Bach was fascinated by the religious and cabbalistic symbolism of numbers. Most obviously the set can be divided into 10 groups of 3 (= the trinity)
There is much use of symmetry, with 32 movements overall as well as 32 bass notes in each variation. Each movement is in 2 equal sections of 16 bars.
The first variation of each triplet is usually a dance or “genre” piece, followed by a virtuosic variation and then a Canon.
The first canon starts like a typical “round” with the following part in unison with the leader, but then in each succeeding canon the parts become further and further apart until in the final one they are at the interval of a ninth.
Bach was the master of counterpoint and not only are the canons created to be varied intervals apart, some are also in contrary motion, so they are mirror images.
The final variation, no 30, breaks this cycle . It is a quodlibet or “What you Will”. This was the custom at get-togethers of the Bach family - all musicians and composers – and consisted of an impromptu mashup of comic and often bawdy popular songs.
The songs featured in the quodlibet are: “Cabbages and Turnips have driven me away, had my mother cooked meat I would have opted to stay” (those particular vegetables are a proverbial Geman phrase for a confused mess) and “I have been so long away from you, come closer, come closer” Humorous references to the many preceding variations and the imminent re-appearance of the Aria?

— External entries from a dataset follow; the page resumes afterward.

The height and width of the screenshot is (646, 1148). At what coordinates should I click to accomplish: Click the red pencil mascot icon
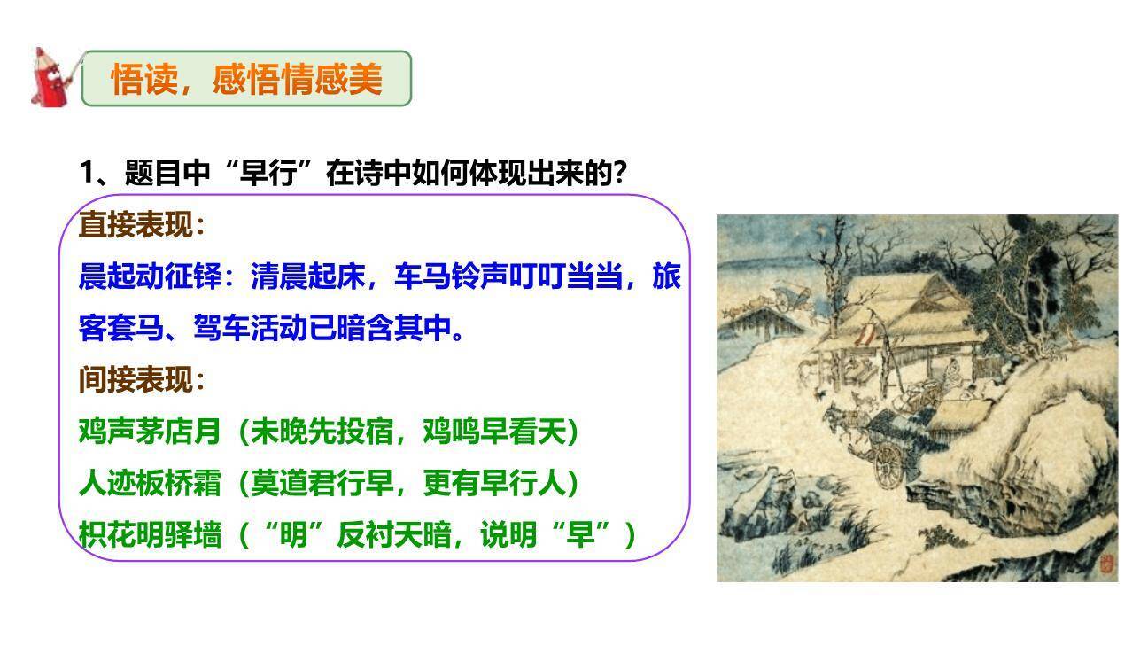click(x=52, y=78)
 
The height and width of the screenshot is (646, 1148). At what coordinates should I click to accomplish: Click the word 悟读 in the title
click(x=139, y=80)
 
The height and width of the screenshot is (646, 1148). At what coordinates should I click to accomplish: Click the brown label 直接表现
click(x=136, y=225)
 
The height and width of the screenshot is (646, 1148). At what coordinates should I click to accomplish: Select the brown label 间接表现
click(x=136, y=380)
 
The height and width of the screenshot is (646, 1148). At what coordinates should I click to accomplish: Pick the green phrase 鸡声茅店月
click(x=149, y=432)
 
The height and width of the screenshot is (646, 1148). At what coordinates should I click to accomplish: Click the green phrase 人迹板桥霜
click(x=149, y=484)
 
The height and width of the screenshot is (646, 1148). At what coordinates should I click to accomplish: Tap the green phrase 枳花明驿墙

Many of the variations are Baroque Dances in style if not name– sarabande, polonaise, gigue, passepied.
There are also many virtuoso toccata like movements that feature crossing of the parts (and hands on the harpsichord), evoking the style of Domenico Scarlatti particularly.
Marking the halfway point, the 16th variation is a French Overture, usually a grand opening movement with dotted rhythms.
There are only 3 variations in the minor key, numbers 15, 21 and 25. All others stay in G major.
It was one of Bach's most popular pieces in his lifetime, over 100 copies were printed, of which 19 have survived.
One of these is Bach's personal copy, which has some extra performance directions and corrections and also includes 14 extra canons using just the 1st 8 bars of the bassline.
The Goldberg Variations were championed in the 1930s by the pioneer 20th century harpsichordist Wanda Landowska, who made the first recording.
In the 1950s pianist Glenn Gould made them his debut recording, which achieved bestseller status.
The Aria was infamously featured in Silence of the Lambs
Some final advice from Bach:”It's easy to play any musical instrument, all you have to do is touch the right key at the right time and the instrument will play itself”!